§ ページ抜粋

9.11から10年たって

今からちょうど10年前の朝、その日は湿気もなく、からっと晴れた気持ちのいい気候だった。僕はアメリカのフィラデルフィアという街のアートスクールで、これから始まる期末試験に関する講師の話を聞いていた。まだアメリカに来て半年くらいで、講師の話すくせのある英語がよくわからず、とりあえず早く終わらせて近くのフードコートでハンバーガーが食べたいな~なんてことを考えていた。

すると突然警備員らしき男性2名が「乱入」という言葉に近い形で教室に入ってきて、講師の話を遮るように、何かを話し始め、教室は騒然となった。

そして突然授業は終了、学校はクローズになり、学生はみんな足早に教室を出て行った。

英語がよくわからない僕は、何が起こったかわからず、一人席で唖然としていると、それを察した講師が僕をパソコンの前に呼んだ。そのモニターに映し出されていたのは、黒煙を上げて今にも崩れ落ちそうなワールドトレードセンターだった。
ハイジャックされた飛行機がワールドトレードセンターに突っ込みビルもろとも爆発。僕もみんなと同じように、これを現実と捉えるまで、少し時間がかかった。

どうやらワシントンのペンタゴンにもハイジャックされた飛行機が突っ込んだようだ。大規模なテロリズムにアメリカがさらされていること、そして自分の身にも降り掛かるかもしれないという「恐怖感」をリアルに体験したのは初めてだった。

フィラデルフィアは日本ではあまり有名ではないが、アメリカで最初に誕生した街であり、元首都であり、アメリカ民主主義を生んだ街でもある。ワシントンが独立宣言を行ったインディペンデンスホールなど、アメリカの歴史的建造物が集中している、アメリカの京都みたいなところだ。そしてちょうどNYとワシントンの間にある街でもあることから、次に飛行機が向かってくるのはフィラデルフィア、というシナリオはかなり現実味があったし、実際市内にいた人々も口々に言っていることだった。


大きな地図で見る

その当時はまだ状況が全く把握されておらず、ハイジャックされた飛行機が数機飛んでいるとか、テロリストが地下鉄に乗ってこっちに向かっているとか、いろんな情報が錯綜。学校の前にある高層ビルからは、逃げるように人々が出てきた。市内の店はいっせいにシャッターを閉めた。そして道は川を挟んだ対岸にあるニュージャージー州に逃げる車で渋滞していた。いわば絵に描いたようなパニック&非常時状態だった。

クローズになった学校

学校の目の前にあった高層ビル。

街の様子
ただ、僕自身はそれで恐怖を感じていたというよりはむしろ、間違いなく歴史的な日となるであろうこの瞬間に、現地に近い場所で立ち会えたことに運命を感じ、なるべくこの時を記録しようと、市内を歩き回ることにした。

その前にとりあえず自宅に戻り、国際電話で母親に無事を知らせ、テロ情報を日本語サイトでチェック。日本も今頃テレビはどこも特番で大騒ぎなんだろうな、と思いつつすぐに自宅を出た。というのも、自宅はフィラデルフィア市内の中心部にある高層アパートだったので、その日に限ってはとても安全とは言えないのだ。なので飛行機がくる前にカメラを持って脱出!

§ データ抜粋

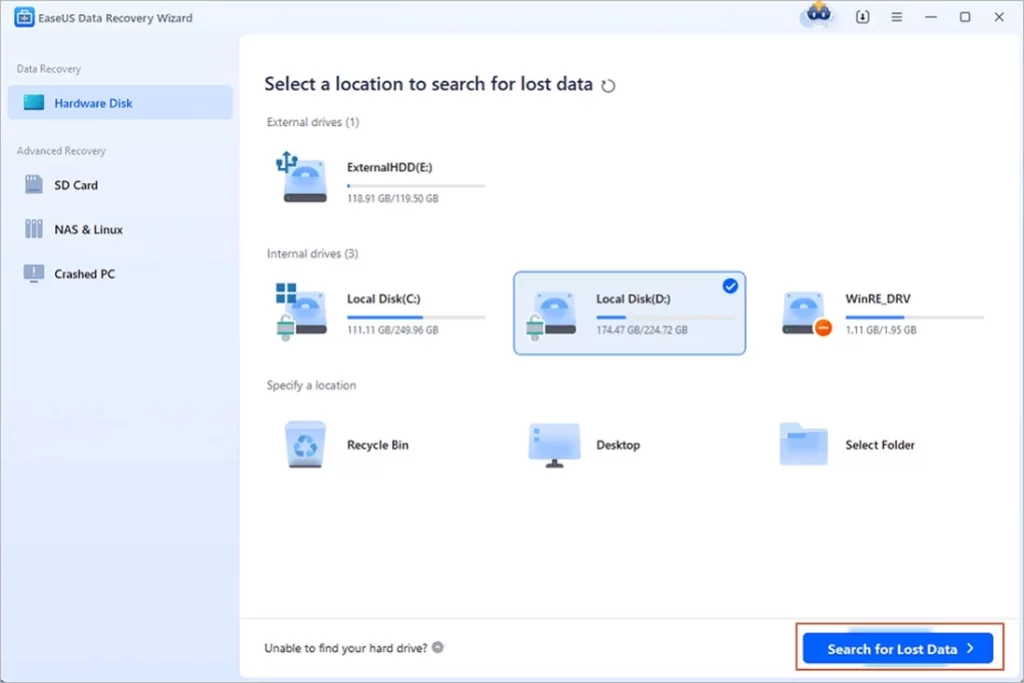Click the EaseUS app logo in title bar
Viewport: 1024px width, 683px height.
[23, 18]
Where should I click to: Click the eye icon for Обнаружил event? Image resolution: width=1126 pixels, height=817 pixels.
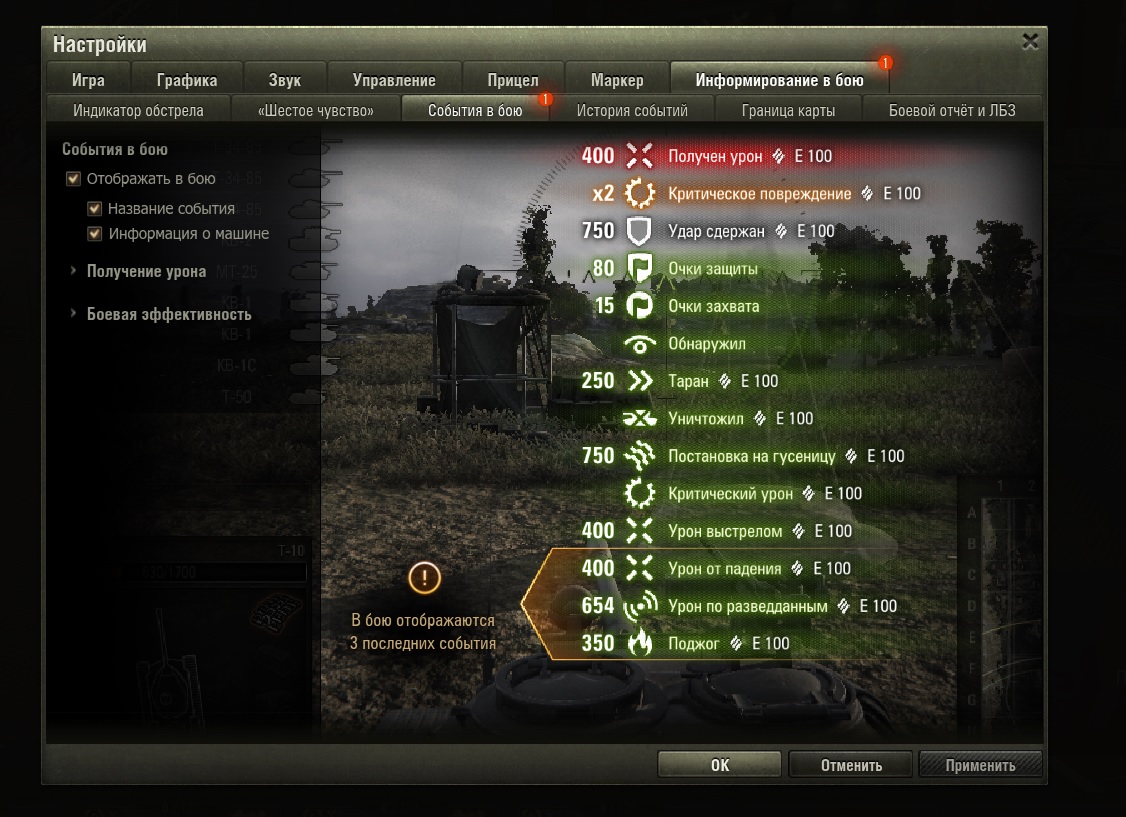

§ 作業内容
A: ページ抜粋によると、筆者が当時通っていたアートスクールはどの街にありましたか。
B: ページ抜粋で、筆者が母親に無事を知らせた後すぐに自宅を出たのはなぜですか。本文に書かれた理由を説明してください。
ここにある資料は、ページ抜粋とは別個のものです。

§ 最終結果
A: アメリカのフィラデルフィアです。

B: 自宅がフィラデルフィア市内の中心部にある高層アパートで、その日に限ってはとても安全とは言えなかったからです。そのため、飛行機が来る前にカメラを持って脱出しました。